La fretta e la smania di risolvere un problema spesso porta ad essere superficiali e quindi a banalizzare il problema stesso.
E se si banalizza un problema (di logistica o di qualsiasi altro genere) il problema non si risolve; al massimo si rinvia.
Un manager ispirato solo dal “decisionismo-indecisionista” non è mai un buon manager per la sua azienda.
16 dicembre 2020

Il magazzino camaleonte

di Stefano Bianchi
In tutte le aziende esiste un magazzino.
Bello, brutto, grande, piccolo, manuale o automatizzato, lui, il magazzino, è sempre lì: fedele come un cane e con le sette vite di un gatto.

Quante volte lo abbiamo dato per spacciato o abbiamo cercato di liberarcene?
Nei secoli il magazzino ha imparato a mutare forma meglio di un camaleonte, ha cercato di mantenersi al passo con i tempi, ha affrontato le sfide della Supply Chain, del JIT, della Lean, dell’E-Commerce, è stato crivellato di colpi con una sfilza di acronimi e termini anglosassoni, e malgrado tutto questo è sempre lì.

L’azienda lamenta un livello di servizio inadeguato o un tempo di consegna eccessivo?
Fin troppo facile sparare sul magazzino, se non altro perché è l’attore della catena che ogni volta rimane con il proverbiale cerino in mano e si scotta le dita.

Se ci fermiamo un attimo a riflettere, possiamo facilmente renderci conto che il magazzino camaleonte, nel tempo, ha perfino imparato a occupare altri spazi all’interno dell’azienda, per esempio ingegnandosi in attività legate alla personalizzazione dei prodotti, oppure dilettandosi in attività di customer service, di pianificazione dei trasporti, finanche di riparazione e manutenzione, e tutto questo spesso in contesti fatiscenti, pericolosi, con attrezzature inadeguate.

Non risulta molto coerente: sarebbe come pretendere prestazioni da formula 1 a una vecchia utilitaria alla quale tra l’altro non ho mai fatto neppure un tagliando!

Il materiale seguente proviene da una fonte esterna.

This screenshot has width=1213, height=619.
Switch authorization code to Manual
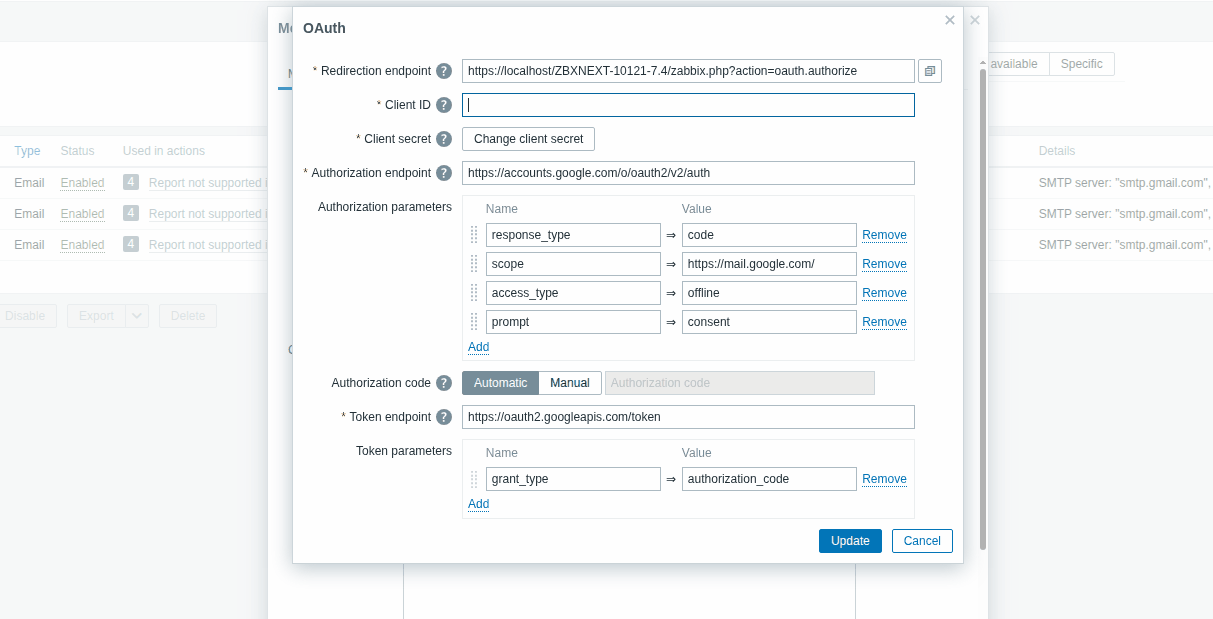point(570,383)
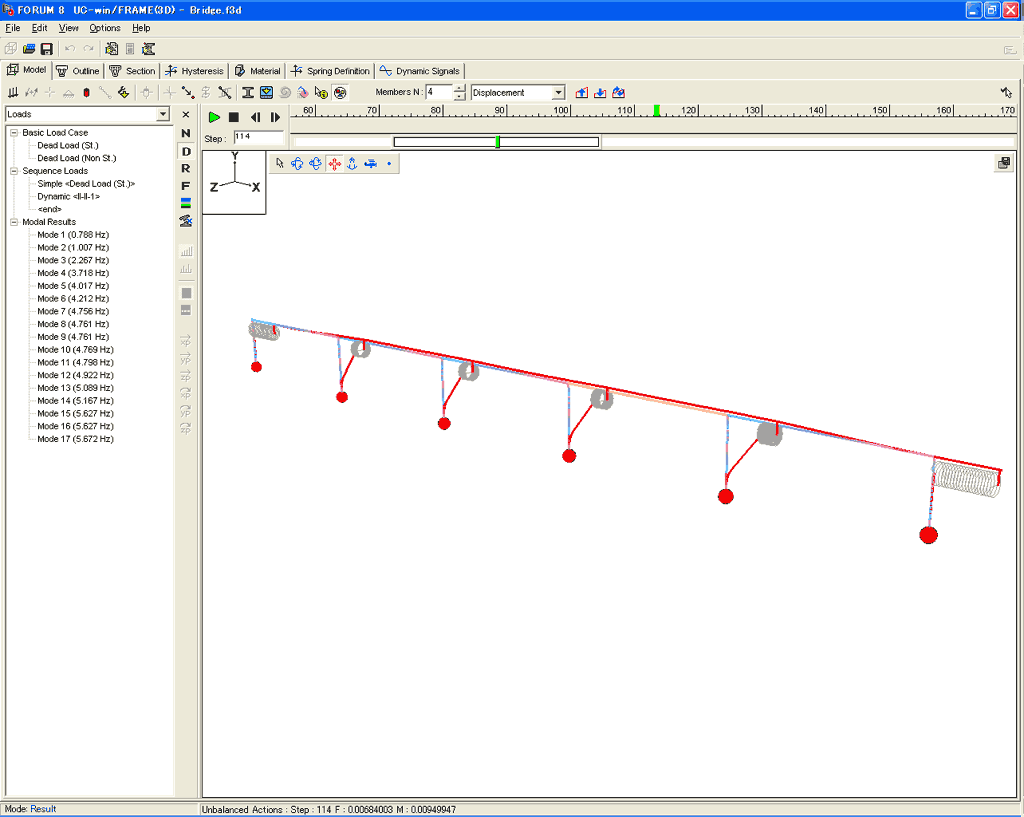The width and height of the screenshot is (1024, 817).
Task: Select Mode 5 (4.017 Hz) result
Action: click(73, 286)

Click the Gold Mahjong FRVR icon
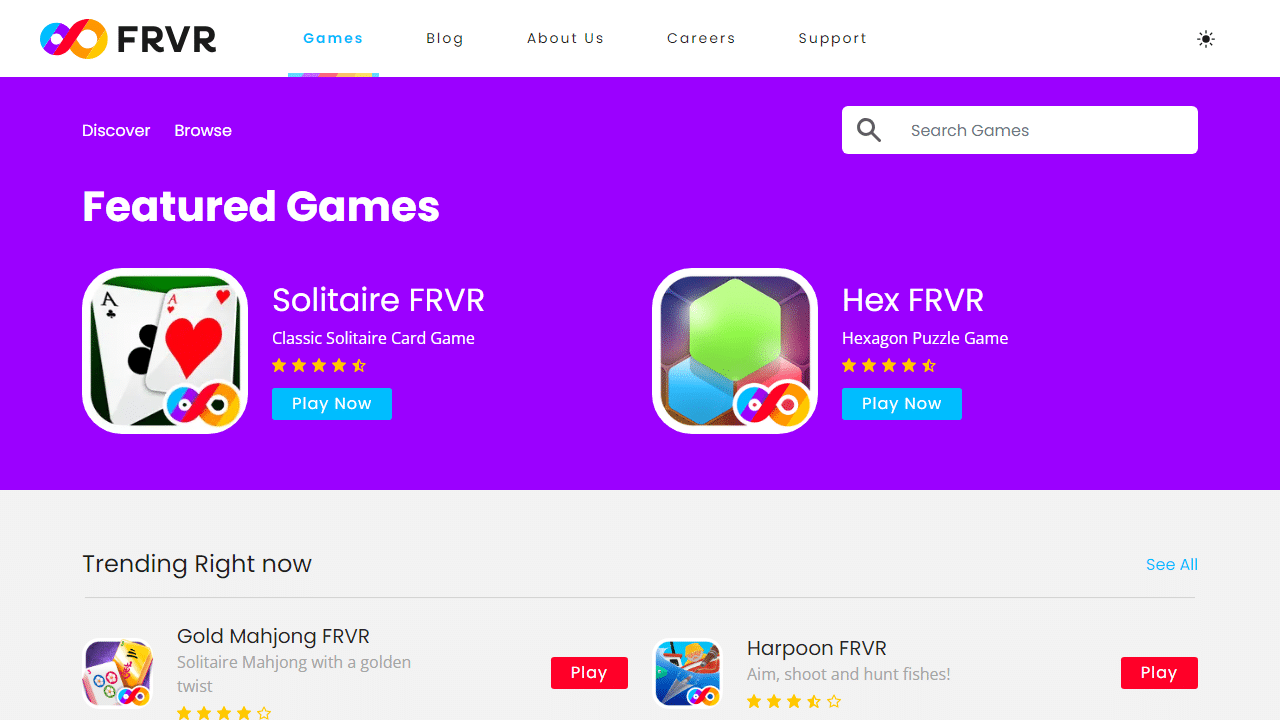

Questa incoerenza tra dare e avere riguardo il magazzino rappresenta un rischio potenziale per ogni azienda, un rischio che secondo il mio parere non vale la pena correre, anche perché in fondo per invertire la tendenza negativa e migliorare la situazione non servirebbe altro che una maggiore sensibilità su almeno due elementi di base: ergonomia e sicurezza.